_Given passage:_
______

Politico yesterday reported that “The White House has launched a coordinated campaign to push back against the perception taking hold in corporate America and on Wall Street that President Barack Obama is promoting an anti-business agenda. . . . And it is more than just politics: Obama’s aides believe confidence in the general direction of White House policy has an effect on the willingness of corporations to hire, invest and push the economy toward a more solid recovery.”

As The Wall Street Journal editorializes today, “How in the world did anyone get that idea? Perhaps the feeling set in sometime between the President's public trashing of the Chrysler bond holders and his use of the insurer Wellpoint as a piñata to pass ObamaCare. Or maybe it was sometime after his Administration's fifth or sixth tax increase proposal, its disdain until recently for trade promotion, and its unleashing of new regulations across any industry you want to name.”

The WSJ also notes that one need look no further for proof than the recent unhappiness expressed by the Business Roundtable. The Washington Post noted recently that the Business Roundtable is “an association of top corporate executives that has been President Obama's closest ally in the business community,” but even the chairman of that group “accused the president and Democratic lawmakers . . . of creating an ‘increasingly hostile environment for investment and job creation.’” According to The Post, “Ivan G. Seidenberg, chief executive of Verizon Communications, said that Democrats in Washington are pursuing tax increases, policy changes and regulatory actions that together threaten to dampen economic growth and ‘harm our ability . . . to grow private-sector jobs in the U.S.’ ‘In our judgment, we have reached a point where the negative effects of these policies are simply too significant to ignore,’ Seidenberg said in a lunchtime speech to the Economic Club of Washington.”

______

_Given material:_

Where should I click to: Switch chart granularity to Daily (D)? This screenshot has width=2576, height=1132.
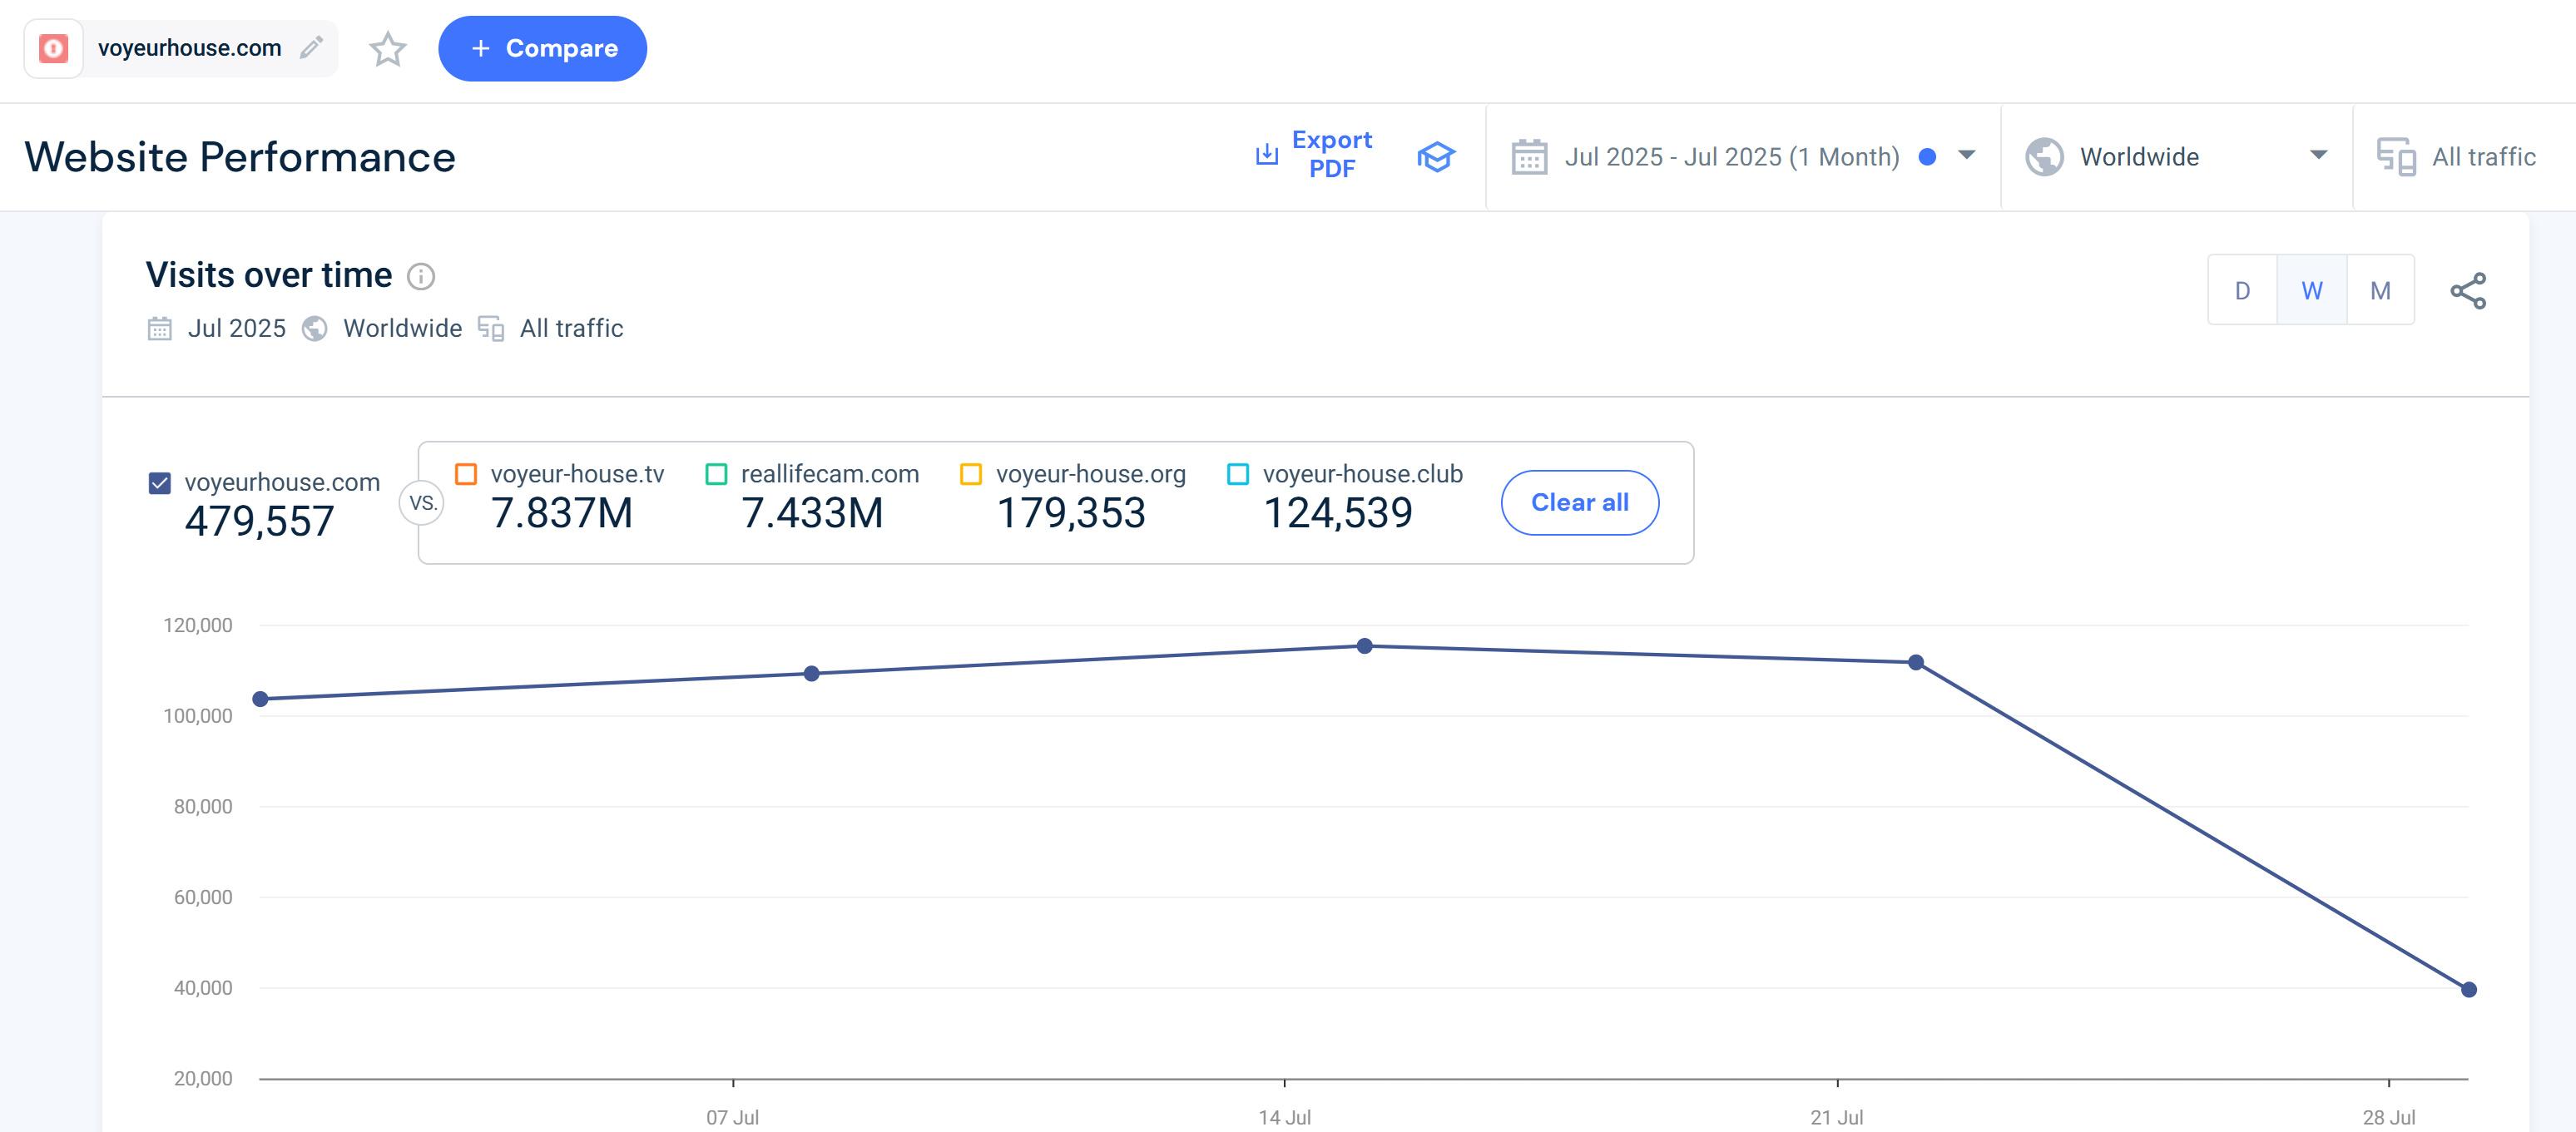2242,291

______

_What you have to do:_
Pick up the commentary on the Obama White House and its business critics after its last sentence and carry it forward. None of the material is needed here.

_Exercise output:_
And Politico pointed out a comment in the Financial Times, ''t a recent dinner in Rome, Jeffrey Immelt, chairman and CEO of General Electric, said 'business did not like the U.S. president and the president did not like business.'''

But that doesn’t even get into the harm that the Obama administration and Democrats are doing to businesses large and small with the health care bill alone. Earlier this week, The Cleveland Plain Dealer reported that restaurant chains like White Castle and IHOP will get hit hard with the penalties in the health care bill and might be forced to drop health coverage or even lay off employees. The New York Times reported in May that the tax penalties in the bill could hit as many as one third of employers across the country. Meanwhile, The Hill reported, “A study by the National Center for Policy analysis shows that tax credits in the new healthcare law could negatively impact small-business hiring decisions.” And according to CNNMoney, “An all-but-overlooked provision of the health reform law is threatening to swamp U.S. businesses with a flood of new tax paperwork.”

In response to President Obama flying around the country supporting  Democrats like Harry Reid for re-election, he continues to jab House and Senate Republicans.  Rep John Bohner responded yesterday, “On President Obama’s watch, more than three million Americans have lost their jobs and unemployment is near 10 percent.  The American people continue to ask, where are the jobs?  But the President keeps whining and indulging in childish partisan attacks.  How out of touch can he get?”